Reddition des Mobondo : Jacquemain Shabani annonce une évaluation des responsabilités au cas par cas

Foto
Le VPM de l'intérieur Jacquemain Shabani

La reddition des miliciens Mobondo, dans le cadre du processus de désarmement, démobilisation et réinsertion, n'exclut pas les poursuites judiciaires. La responsabilité des miliciens sera appréciée au cas par cas, selon les actes commis par chacun des acteurs. C'est le Vice-Premier ministre, ministre de l’Intérieur et Sécurité, Jacquemain Shabani, qui l'a déclaré mardi lors d'un briefing presse dans la ville de Bandundu. À une question lui posée sur la place de la justice dans le processus de pacification des régions en proie à l'activisme de la milice Mobondo, le ministre a réaffirmé l'indépendance du pouvoir judiciaire.

Il a toutefois précisé que la pacification enclenchée consiste au désarmement, à la démobilisation et à la réinsertion, ainsi qu’à la requalification. Jacquemain Shabani a évalué avec succès le processus de pacification en cours dans toutes les régions affectées par cette crise.

"C'est un dossier qui évolue positivement. Le ministre délégué aux Anciens combattants, qui en a la charge au quotidien, rapporte au gouvernement une évolution très positive. Il n’a été, en aucun moment, question de s’asseoir sur la justice. Mais le processus de pacification passe aussi par une procédure de désarmement, de réinsertion et une certaine requalification. Et après, au cas par cas, selon le statut, le passé ou les actes commis par les uns et les autres, la justice, si elle est saisie ou s'il y a nécessité d'une décision de justice, reste la justice, un pouvoir indépendant", a déclaré Jacquemain Shabani, Vice-Premier ministre, ministre de l’Intérieur.

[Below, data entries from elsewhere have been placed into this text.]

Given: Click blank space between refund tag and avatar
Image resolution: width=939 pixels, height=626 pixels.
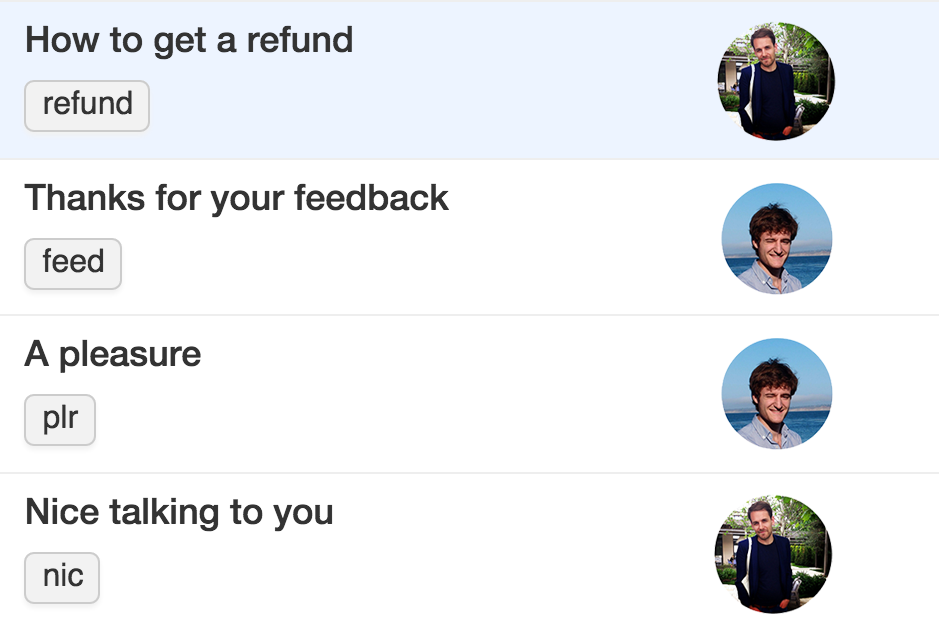Looking at the screenshot, I should click(x=431, y=105).
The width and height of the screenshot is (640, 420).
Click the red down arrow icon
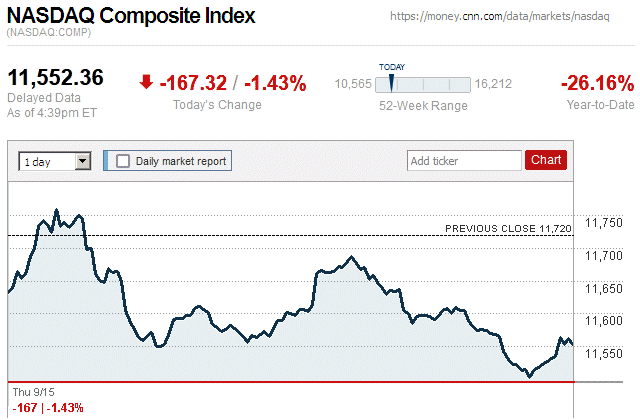146,83
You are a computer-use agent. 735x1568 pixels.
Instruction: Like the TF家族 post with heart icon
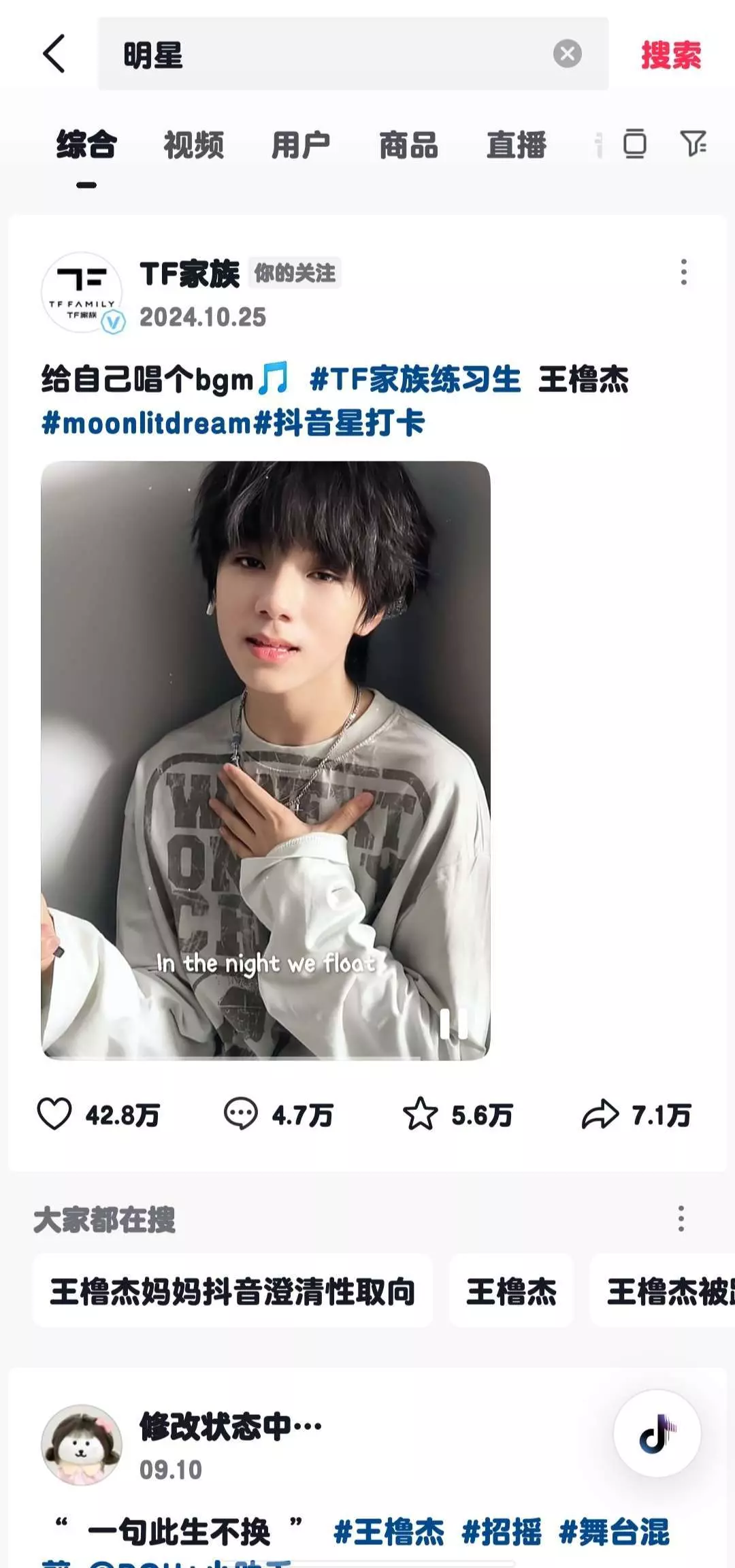click(x=54, y=1115)
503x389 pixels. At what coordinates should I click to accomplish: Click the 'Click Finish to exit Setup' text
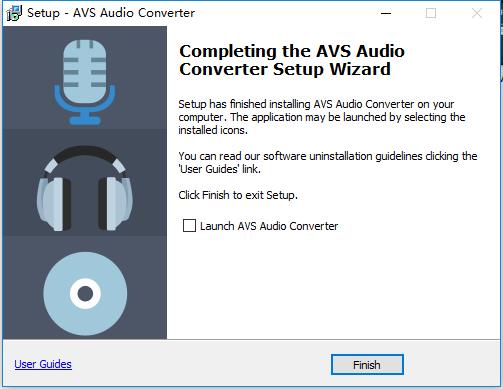click(238, 195)
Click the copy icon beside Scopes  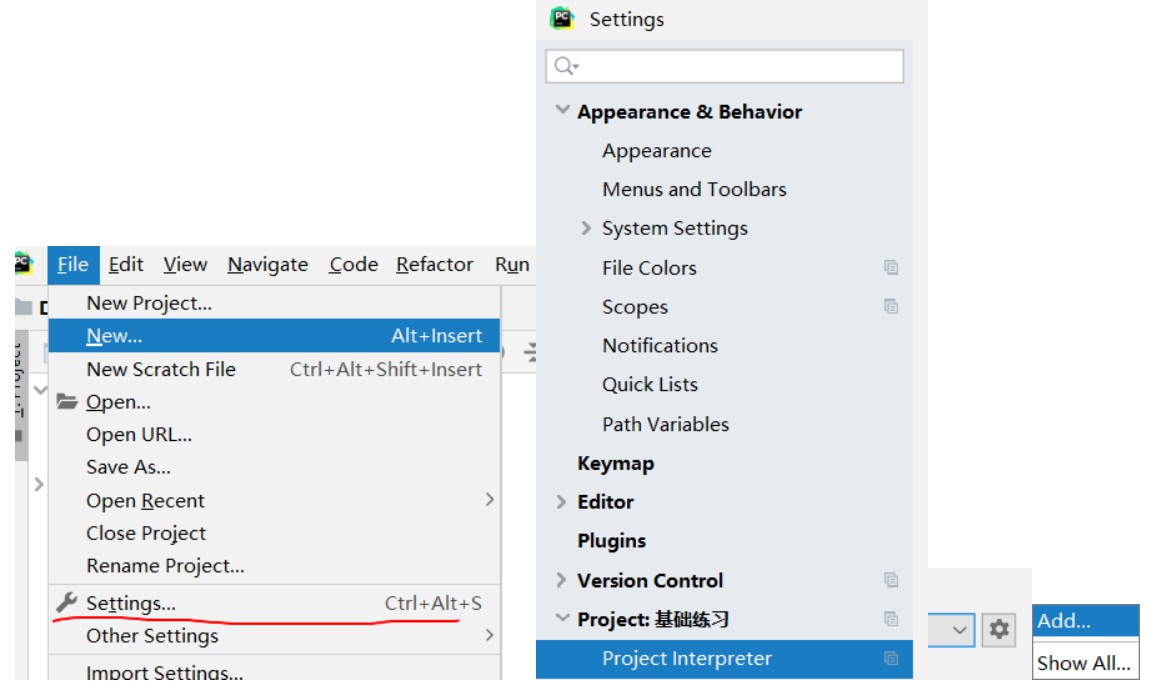click(891, 306)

Selon le rapport de l’armée présenté au VPM de la Défense dans la onzième région militaire, au moins 692 combattants Mobondo se sont rendus aux FARDC. Au total, 92 armes calibre 12, 75 fusils de type AK-47, 3 armes PKM, 3 mortiers de 60 mm ainsi que plusieurs munitions de guerre ont été remis, explique le porte-parole de la onzième région militaire, le capitaine Antony Mualushayi.